Caesar was 11 years old in 1614 when his father, Sir Julius, became master of the Rolls, the second highest office in Chancery, and there can be little doubt that, as a younger son, much of Caesar’s subsequent education was intended to equip him for a post in that court. Consequently, shortly after matriculating at Oxford in January 1616, he was admitted to his father’s Inn, the Inner Temple, where he was called to the bar in 1622. It is possible that he practiced as a barrister in the early part of his career as Clarendon (Edward Hyde†) was subsequently to describe him as ‘a lawyer of good name, and exceedingly beloved’.
Caesar was returned to Parliament for Bodmin in 1625 on the interest of Sir Robert Killigrew*, his stepmother’s brother-in-law.

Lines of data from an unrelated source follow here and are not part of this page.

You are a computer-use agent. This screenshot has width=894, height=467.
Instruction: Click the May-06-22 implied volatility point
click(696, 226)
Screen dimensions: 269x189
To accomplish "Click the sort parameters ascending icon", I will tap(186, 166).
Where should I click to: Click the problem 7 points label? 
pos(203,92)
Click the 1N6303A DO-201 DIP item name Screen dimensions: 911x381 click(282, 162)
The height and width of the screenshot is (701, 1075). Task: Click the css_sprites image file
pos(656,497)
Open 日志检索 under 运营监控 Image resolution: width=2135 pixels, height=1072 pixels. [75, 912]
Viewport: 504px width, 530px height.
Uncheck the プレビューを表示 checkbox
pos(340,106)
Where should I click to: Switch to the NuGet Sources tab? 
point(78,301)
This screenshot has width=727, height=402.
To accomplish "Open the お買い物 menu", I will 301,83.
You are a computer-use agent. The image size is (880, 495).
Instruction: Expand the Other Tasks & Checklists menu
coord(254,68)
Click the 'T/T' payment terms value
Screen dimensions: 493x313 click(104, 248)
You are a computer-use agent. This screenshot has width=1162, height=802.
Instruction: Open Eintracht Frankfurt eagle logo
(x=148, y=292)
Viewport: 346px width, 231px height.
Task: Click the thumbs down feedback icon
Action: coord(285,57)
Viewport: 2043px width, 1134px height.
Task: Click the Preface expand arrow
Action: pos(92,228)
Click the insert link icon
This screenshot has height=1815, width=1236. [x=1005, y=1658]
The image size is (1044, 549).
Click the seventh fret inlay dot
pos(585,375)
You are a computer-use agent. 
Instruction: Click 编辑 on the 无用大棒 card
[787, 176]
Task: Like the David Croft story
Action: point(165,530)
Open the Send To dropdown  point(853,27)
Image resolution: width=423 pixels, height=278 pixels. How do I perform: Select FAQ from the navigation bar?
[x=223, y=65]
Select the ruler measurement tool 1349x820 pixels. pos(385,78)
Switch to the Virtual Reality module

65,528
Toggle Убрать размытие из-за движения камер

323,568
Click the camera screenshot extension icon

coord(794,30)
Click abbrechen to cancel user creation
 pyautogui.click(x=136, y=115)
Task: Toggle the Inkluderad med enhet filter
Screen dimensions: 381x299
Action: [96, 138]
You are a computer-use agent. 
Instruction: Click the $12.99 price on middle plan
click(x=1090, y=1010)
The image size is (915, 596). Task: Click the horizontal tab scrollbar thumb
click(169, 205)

Caesar initially failed to find a seat in the second Caroline Parliament, but was elected for Ilchester after John Selden, who had been double returned, chose to sit elsewhere. He presumably owed his election to Sir Robert Phelips*, the dominant electoral patron of the borough whose father had been Sir Julius Caesar’s predecessor as master of the Rolls. During the Parliament Caesar made no speeches, but was named to nine committees. On 22 Mar. he was among those appointed to consider the election of Sir Thomas Monck, who had been returned for Camelford while imprisoned for debt.
In 1628 Caesar acquired one of the three clerkships of the petty bag, which office was in his father’s gift as master of the Rolls. Sir Julius subsequently also tried to obtain one of the lucrative six clerks’ posts for his son. However, according to Clarendon, whose rather garbled account was written many years after the event, lord treasurer Weston (Sir Richard Weston*) blocked Robert Caesar’s appointment in favour of another candidate, who had paid him £6,000. Clarendon added that Weston promised to secure the reversion of the next vacancy for Caesar even if Sir Julius died in the interim, and wrote himself a note saying ‘remember Caesar’, which he put it in his pocket; but by the time he had found it again he had forgotten the cause and thought it was a secret warning of a plot against his life.
Although Sir Julius lived on until April 1636 he settled an estate on his son some years earlier.
Caesar died on 27 Oct. 1637, and was buried on 9 Nov. next to the communion table in St. Helen’s Bishopsgate, London, near his mother and father and his paternal grandparents.